**PROBLEM TO WORK ON**.
Use the entries below to count the lines that hold the word "FILMVISNING"; answer with the number only.

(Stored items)
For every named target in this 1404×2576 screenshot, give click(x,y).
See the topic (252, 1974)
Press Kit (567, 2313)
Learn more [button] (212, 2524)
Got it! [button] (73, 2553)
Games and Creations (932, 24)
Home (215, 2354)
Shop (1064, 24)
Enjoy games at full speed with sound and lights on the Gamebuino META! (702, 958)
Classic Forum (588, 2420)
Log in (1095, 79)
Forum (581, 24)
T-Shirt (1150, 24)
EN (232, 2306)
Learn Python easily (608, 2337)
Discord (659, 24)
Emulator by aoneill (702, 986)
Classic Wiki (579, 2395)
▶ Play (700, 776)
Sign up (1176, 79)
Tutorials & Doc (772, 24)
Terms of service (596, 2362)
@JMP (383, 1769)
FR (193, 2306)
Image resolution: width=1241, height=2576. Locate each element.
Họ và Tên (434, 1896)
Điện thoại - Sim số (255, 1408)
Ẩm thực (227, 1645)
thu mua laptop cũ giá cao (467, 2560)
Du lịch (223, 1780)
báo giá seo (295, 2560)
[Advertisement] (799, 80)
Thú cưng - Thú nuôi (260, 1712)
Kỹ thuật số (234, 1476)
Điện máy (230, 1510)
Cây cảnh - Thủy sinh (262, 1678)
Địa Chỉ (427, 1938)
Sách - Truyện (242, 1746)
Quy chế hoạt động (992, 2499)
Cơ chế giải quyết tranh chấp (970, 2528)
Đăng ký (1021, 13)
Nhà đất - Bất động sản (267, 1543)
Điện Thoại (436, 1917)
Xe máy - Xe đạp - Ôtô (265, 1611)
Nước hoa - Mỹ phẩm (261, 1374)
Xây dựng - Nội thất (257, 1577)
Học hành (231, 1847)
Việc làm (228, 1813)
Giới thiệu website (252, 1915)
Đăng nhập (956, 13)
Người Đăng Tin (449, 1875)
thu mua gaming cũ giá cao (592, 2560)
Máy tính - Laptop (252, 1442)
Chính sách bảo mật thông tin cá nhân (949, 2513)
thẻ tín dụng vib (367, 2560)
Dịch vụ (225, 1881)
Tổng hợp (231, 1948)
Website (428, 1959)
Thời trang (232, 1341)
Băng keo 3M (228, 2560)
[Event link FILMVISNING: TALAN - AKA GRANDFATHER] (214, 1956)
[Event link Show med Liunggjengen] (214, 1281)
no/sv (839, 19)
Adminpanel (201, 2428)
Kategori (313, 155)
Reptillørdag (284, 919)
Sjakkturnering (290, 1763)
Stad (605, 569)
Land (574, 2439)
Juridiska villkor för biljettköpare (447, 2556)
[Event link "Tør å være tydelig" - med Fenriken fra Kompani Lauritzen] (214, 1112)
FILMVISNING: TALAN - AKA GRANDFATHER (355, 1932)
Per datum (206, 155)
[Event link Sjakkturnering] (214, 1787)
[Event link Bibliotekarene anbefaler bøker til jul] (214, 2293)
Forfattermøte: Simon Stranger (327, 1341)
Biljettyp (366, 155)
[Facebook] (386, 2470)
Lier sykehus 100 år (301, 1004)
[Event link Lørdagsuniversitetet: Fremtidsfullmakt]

**THE COMPLETED TASK**.
2